É, então, um filme sobre o invisível, uma vez que, para além do apagamento das motivações que movem os personagens, tenta lidar diretamente com questões de fé e espiritualidade. Mungiu segue esse processo de radicalização encampado por Puiu, nos colocando diante de um espiral de desespero e crueldade muito maior do que o aquele visto em Aurora. Afinal, agora, por mais imparcial que o filme tente ser, ele é sobre as vítimas e não sobre o algoz. Nesse sentido, é interessante que Além das Montanhas tenha sido premiado em Cannes justamente como melhor roteiro, quando estão nele as suas maiores deficiências. Existe, acima de tudo, uma incompatibilidade entre forma e conteúdo que revelam um enorme cinismo de Mungiu ao lidar com as questões religiosas de seu país. Pois, por mais que ele esconda as verdadeiras motivações de seus personagens, elas estão ali, cristalinas, pra não dizermos óbvias, através do roteiro. Mungiu decididamente tem uma posição claramente anti-clerical, e, apesar de se furtar a tanto, realiza um filme moralista, dissimulado tal qual seus personagens. Todos eles já estão condenados desde o primeiro momento, foram julgados e sentenciados antes mesmo do filme começar.

Afinal, mesmo que as personagens do padre e das freiras pareçam cheios de boa vontade, cheios de amor para com a fé e para com o próximo, eles são sabotados pelas sutilezas de um roteiro que insinua o tempo todo as sua vilanias. Sutilezas que, aqui, são costuradas através de alguns diálogos e enquadramentos que dão a entender que eles são, acima de tudo, monstros tentando exorcizar uma mulher possuída por amor. As protagonistas, nesse sentido, são construídas como vítimas, garotas que se conheceram num orfanato e, após anos de separação, se encontram em Bucareste, onde uma delas vive num convento na zona rural da cidade. Mungiu filma ressaltando todo um contexto arcaico, sujo e escuro, construindo uma atmosfera de horror, dando a impressão de que em alguns momentos o filme se passa na idade média, mesmo diante do extremo realismo das imagens.

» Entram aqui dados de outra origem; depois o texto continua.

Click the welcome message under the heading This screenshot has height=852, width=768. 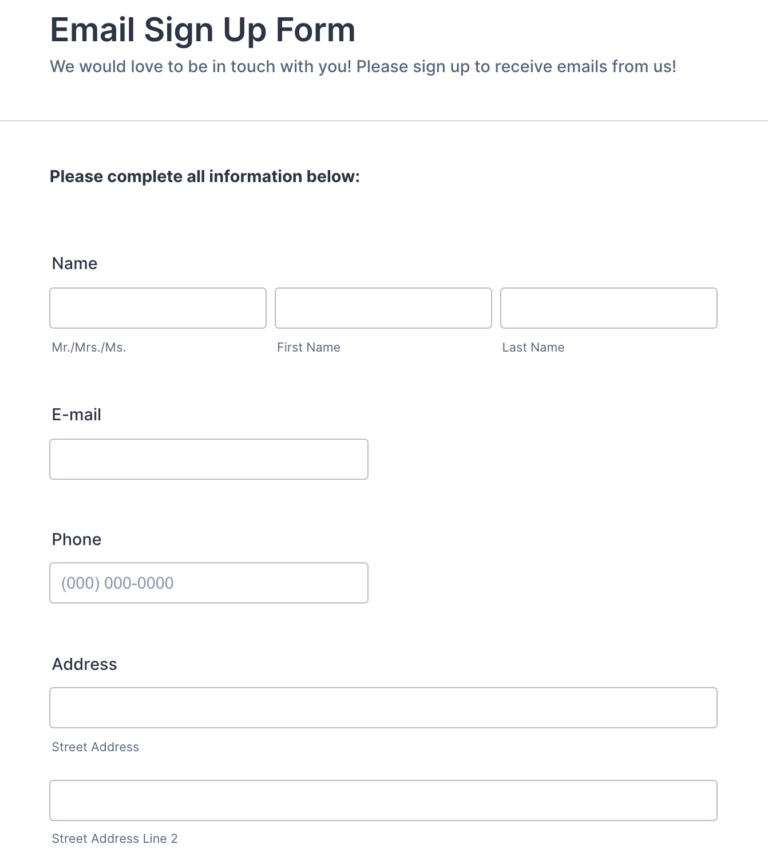pos(365,66)
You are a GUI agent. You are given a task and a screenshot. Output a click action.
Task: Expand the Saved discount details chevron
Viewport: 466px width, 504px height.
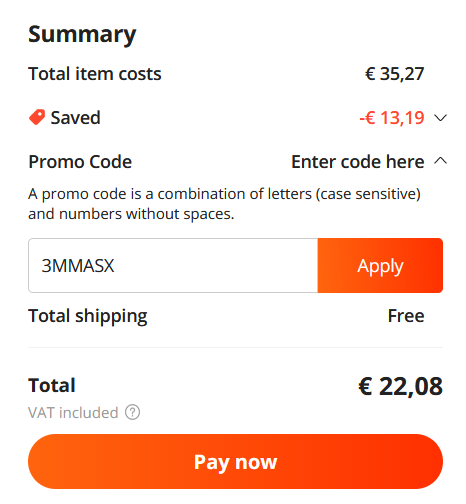click(x=441, y=118)
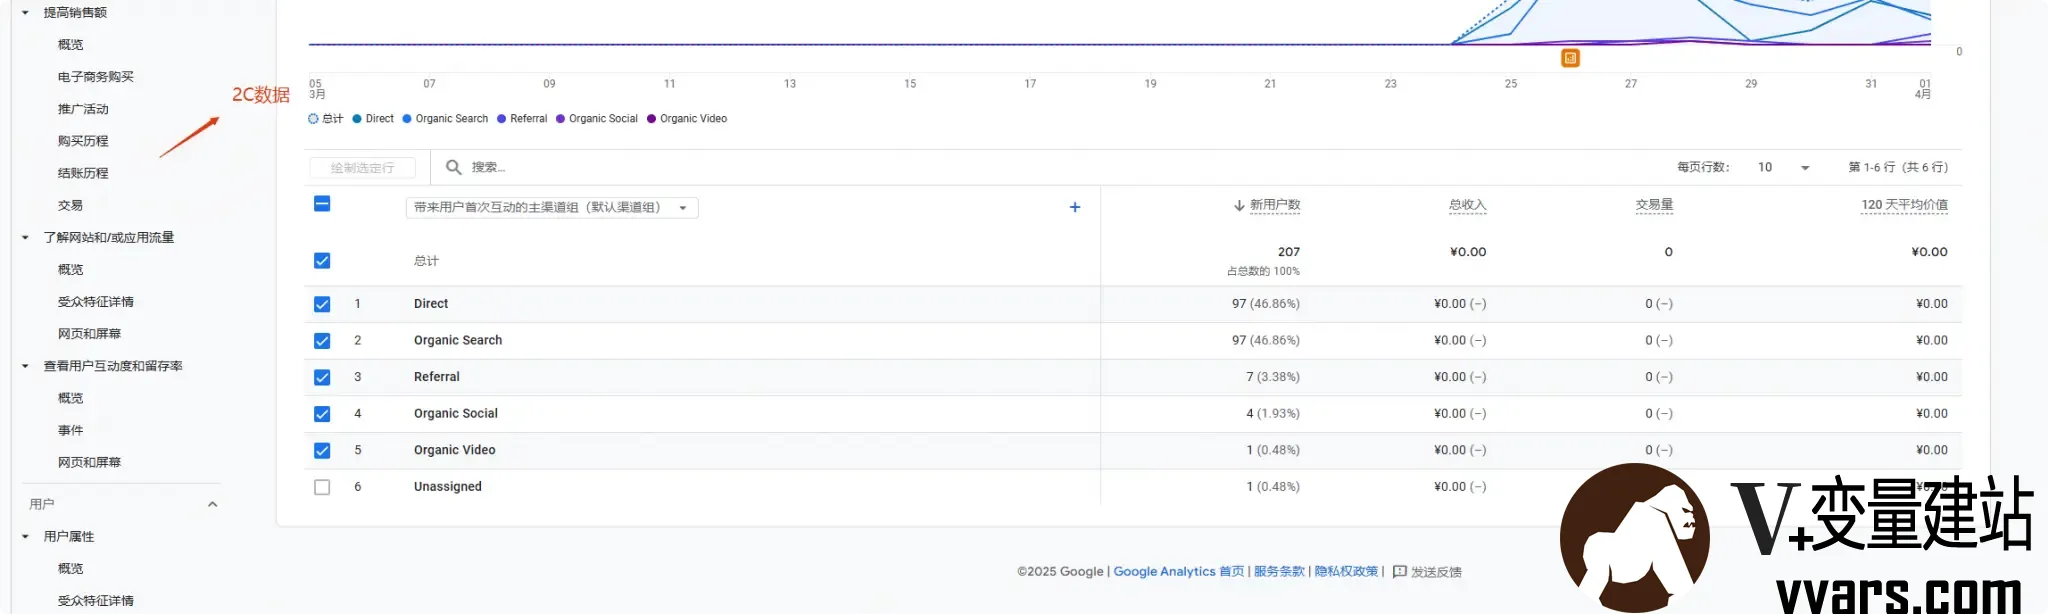Click the orange annotation marker on the chart
This screenshot has height=614, width=2048.
pos(1570,58)
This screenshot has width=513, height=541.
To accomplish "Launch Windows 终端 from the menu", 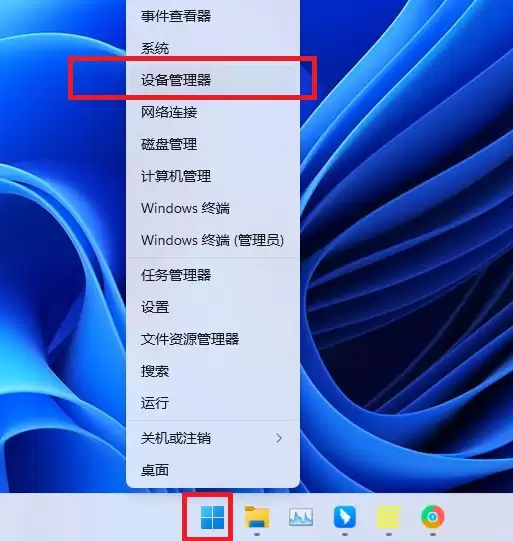I will pyautogui.click(x=213, y=208).
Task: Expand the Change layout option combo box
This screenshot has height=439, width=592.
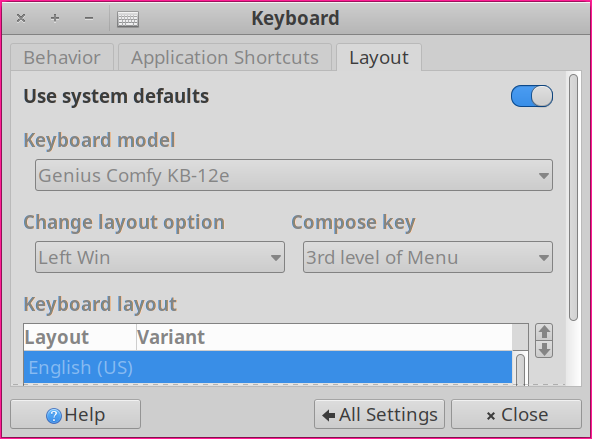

É nesse momento que Mungiu parece revelar as deficiências de seu projeto, uma vez que o filme insiste em manter a rigidez de seu procedimento estético, reforçando o realismo desse cinema árido acima de tudo. Afinal, por mais que Mungiu resseque toda a sua encenação e minimalize todas as ações dos personagens, a maneira como o roteiro se desenvolve faz pensar mais nos filmes de Lars Von Trier (de Onda do Destino, Dançando no Escuro e Dogville), nos quais os personagens são transformados em conceitos morais para, ao final, o cineasta poder delinear uma fábula sobre o horror da condição humana. A diferença está apenas na maneira como o realismo condiciona a sua relação com o espectador.

E é bastante sintomático que Mungiu construa seu filme sobre um tom de austeridade, seriedade, para ao final derrubar todas as peças de um jogo que ele tentava esconder, zombando dos próprios personagens, numa sequência final na qual o diretor parece querer então fazer o seu comentário sobre o horror incompreensível da humanidade. Num rádio, escutamos que um pai assassinou toda a sua família sem motivos aparentes (Aurora?), e logo em seguida ouvimos os comentários dos policiais refletindo sobre a complexidade da condição humana, indagando os porquês de tamanha monstruosidade. Se Puiu, em sua radicalização conseguiu provocar tais reflexões de maneira bastante consistente e perturbadora com Aurora, de fato nos colocando diante de um personagem opaco para, a partir daí, nos revelar suas complexidades, o transformando em um enigma indecifrável, Mungiu por sua vez, em Além das Montanhas, nos entrega personagens já desvendados, chapados, que, por mais que tentem se esconder nas sombras, já têm seu retrato falado divulgado desde o princípio, como representações malignas da condição humana, sanguessugas de uma sociedade corrompida pelas raízes do mal. A aproximação com Von Trier passa então a fazer todo o sentido: Mungiu, agindo aqui como Deus, lança sua heroína dentro do filme para levar amor aos personagens, cada um representante das mazelas da condição humana, que mais tarde irão crucificá-la em nome de seus papéis de homens impuros e vazios de amor. Se o filme se faz previsível desde os primeiros momentos, ao final, saberemos exatamente quem é quem nesse jogo de cartas marcadas erigido por Mungiu.